Vhalla’s hand went up to her shoulder, gripping it just above the scar.
“She’s the pride of the East. A beacon of a new future where people may start seeing Cyven as more than just some pastures and crops between North and South.” Geral sipped his cup once more. “What happened to her was a crime. But, then again, I hear she had a good record of dodging death itself. The truth could be right under our noses.”
“Things have a strange way of working out.” Vhalla’s words were laden with shock.
“They do indeed.” The man shifted his hands and turned the mug; upon it was the blazing sun of Solaris. “Now go, before the Inquisitor begins his rounds through the town.”
Vhalla took one last look at Geral before the door closed behind them. His warm words had restored her—and terrified her. These were her people, and they stood behind her. She had betrayed them, and now she had to do whatever was necessary to save them.
“How much did we pay him?” Elecia broke the silence as they were checking their saddlebags.
“Three silver,” Aldrik answered.
Elecia and Fritz shared a look. “Fritz and I went down when you two were being slow. The man said we had given too much on accident.” She held out her hand to Aldrik, three shining coins in its center.
He had returned the money.
The thunder of horses interrupted Vhalla’s thoughts. Five men rode boldly into the center of town, up to the small stage she had admired fondly the day before. Each echo of their footfalls upon the wood sounded like a dagger to her childhood.
“By the order of Supreme King Anzbel, we have been sent to inquire as to the magical merit of this town.” All five wore black cloaks with a silver wyrm stitched upon the back. People seemed to shrink into their homes as he spoke. “All towns in the East will be searched. The searches will be random and continue in perpetuity. All those presently in the town are asked to report now.”
“We should go,” Elecia whispered. “While they’re distracted by the initial bulk of people.”
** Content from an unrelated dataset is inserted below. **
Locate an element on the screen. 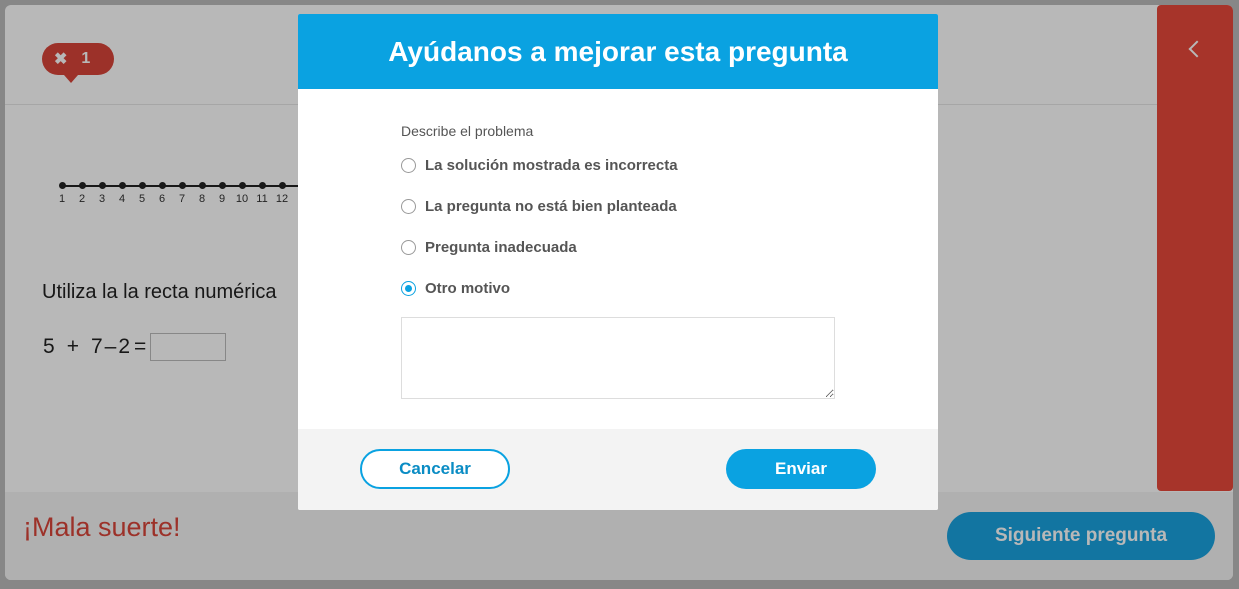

“We should,” Fritz seconded.
Vhalla didn’t move. She watched as the people of Paca, her people, walked forward to the center of town. Diligent and dutiful to orders set forth by those in positions of leadership, the Easterners lined up.
The leader gave a nod to two of his men, who began making a quick sweep of the town, starting on the opposite end.
“Those who are known sorcerers, please report to my assistants and you will be asked to demonstrate your gift from the Gods and bypass the test.” He motioned to the two men at his side. Vhalla noticed none of them were Eastern. “Everyone else, the test is simple. You will hold a crystal. Should it shine, our righteous and Supreme King has demanded you shall be put to death for possessing the accursed powers of the wind.”
Vhalla couldn’t breathe. He’d said he wanted to make a world for all sorcerers. He’d lied. Victor was King Jadar born again.
“Victor is afraid,” she forced her mind to keep moving past her anger. “He’s afraid of Windwalkers. We can still stop him.”
“He can’t honestly think that there are more Windwalkers.” Aldrik shook his head.
“There are.” Vhalla didn’t even look back to see the confounded stare on the Emperor’s face. “There have been more. They’ve all been kept hidden or killed.”